Please repeat each line from the one holding "You are a GUI" through the final line of the data, exactly as it stands, with no pictures.

════

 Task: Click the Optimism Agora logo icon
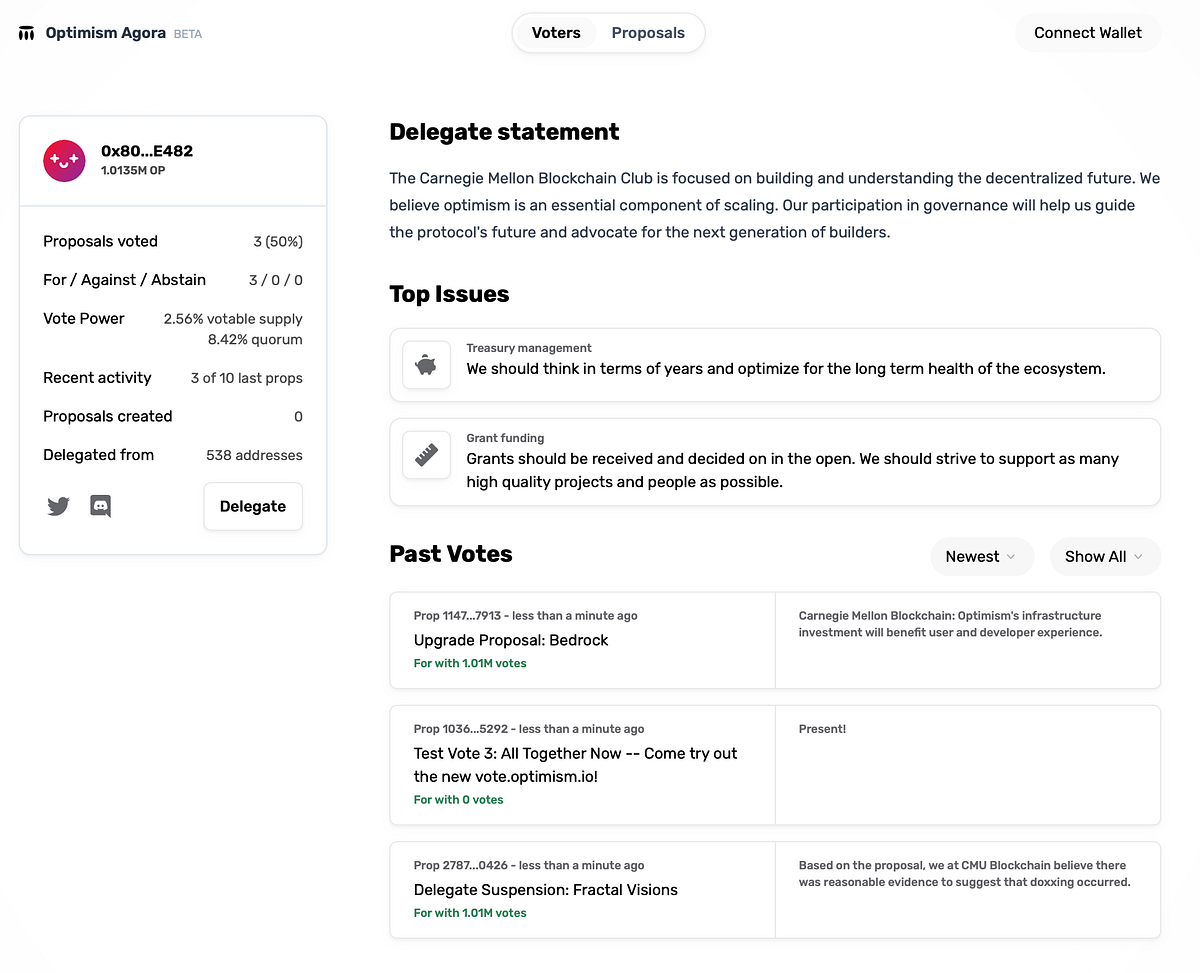[x=27, y=33]

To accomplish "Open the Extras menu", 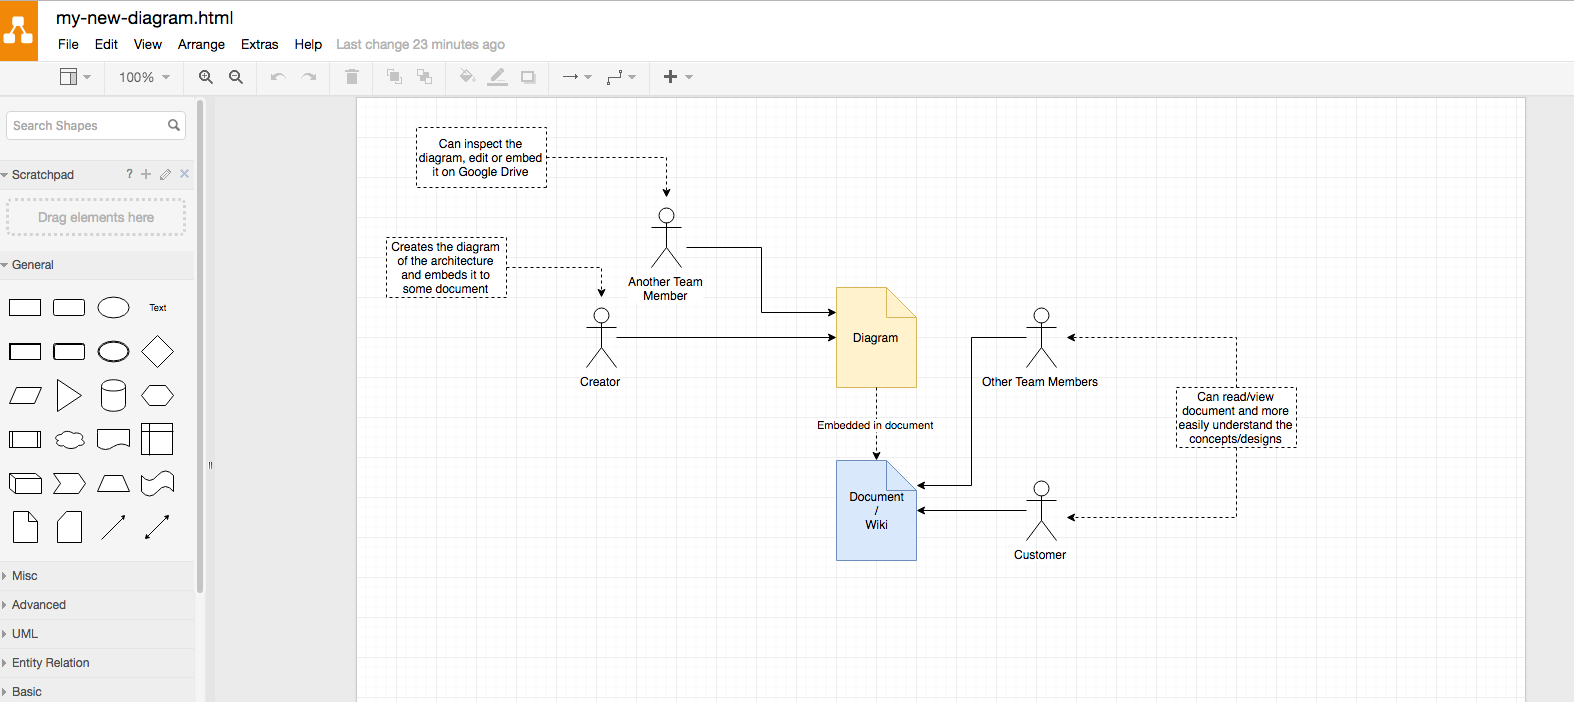I will tap(259, 44).
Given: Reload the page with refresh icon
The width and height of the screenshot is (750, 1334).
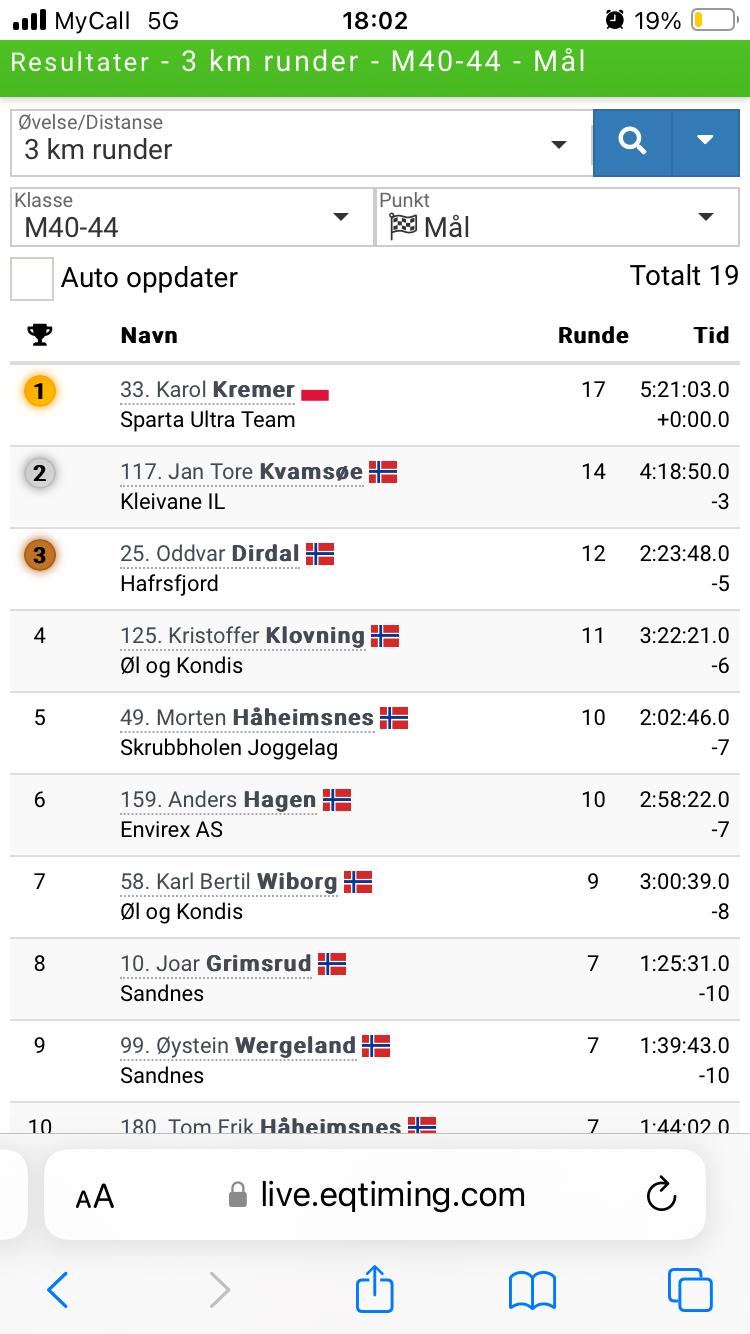Looking at the screenshot, I should click(x=661, y=1195).
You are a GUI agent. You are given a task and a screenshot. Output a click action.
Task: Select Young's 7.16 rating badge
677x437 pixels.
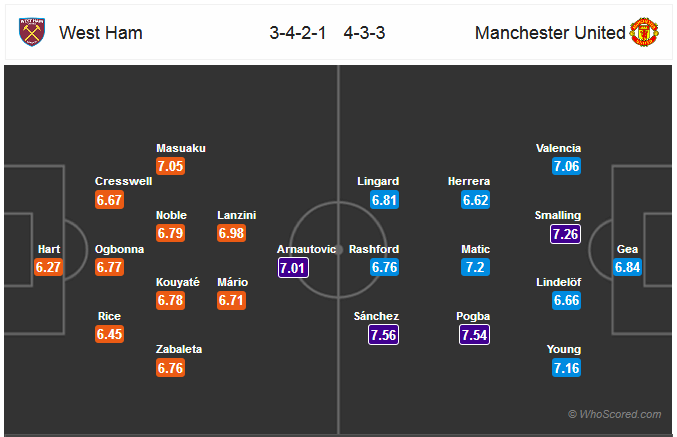(x=566, y=368)
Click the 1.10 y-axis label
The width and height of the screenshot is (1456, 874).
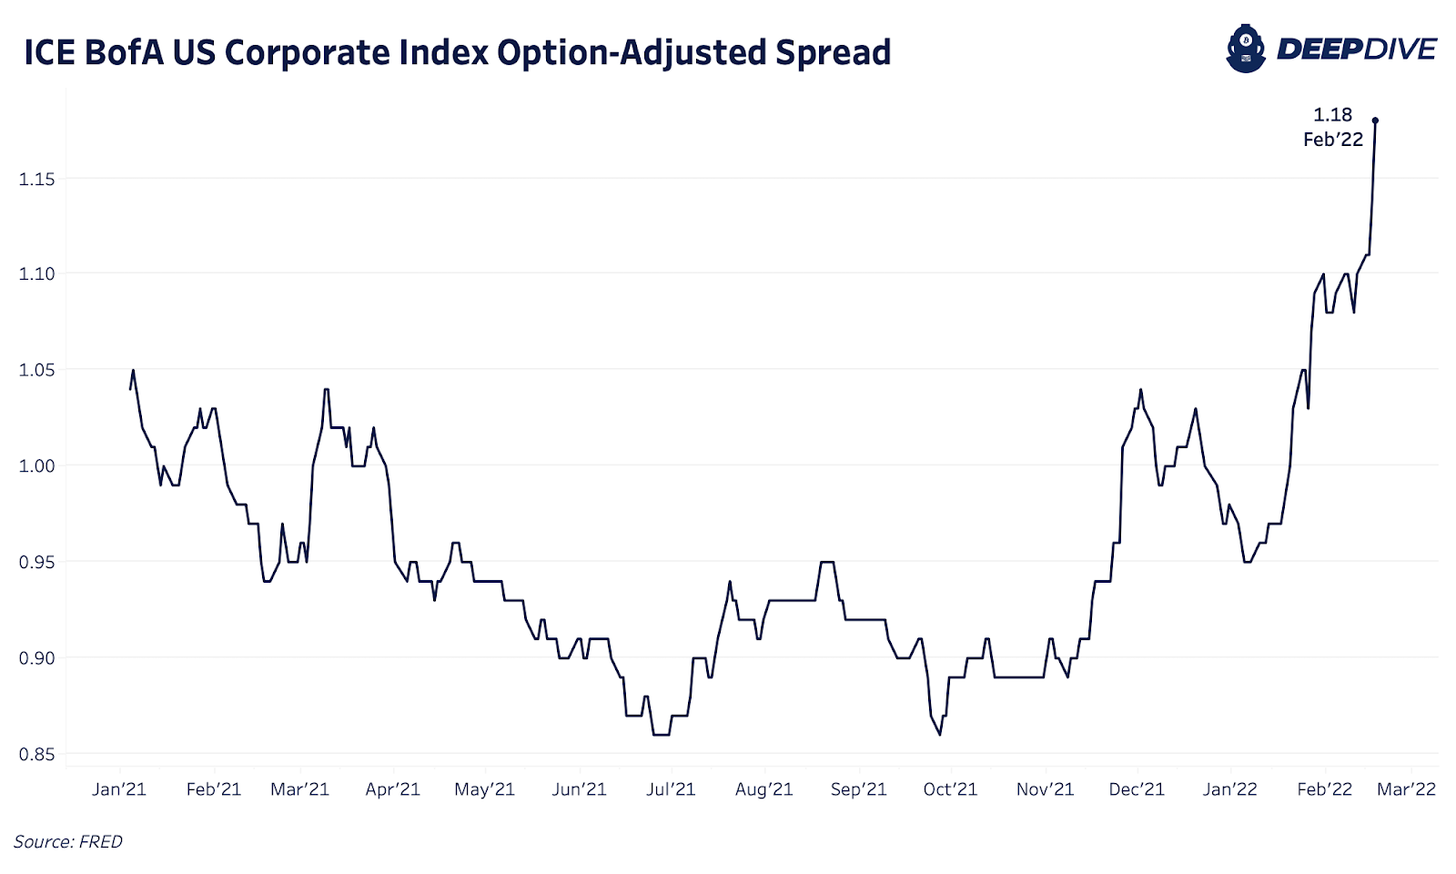click(x=36, y=274)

════

**Completed exercise**
You are a GUI agent. You are given a task and a screenshot. Output a click action.
Task: Select Young's 7.16 rating badge
677x437 pixels.
(x=566, y=368)
Click the 1.10 y-axis label
The width and height of the screenshot is (1456, 874).
click(x=36, y=274)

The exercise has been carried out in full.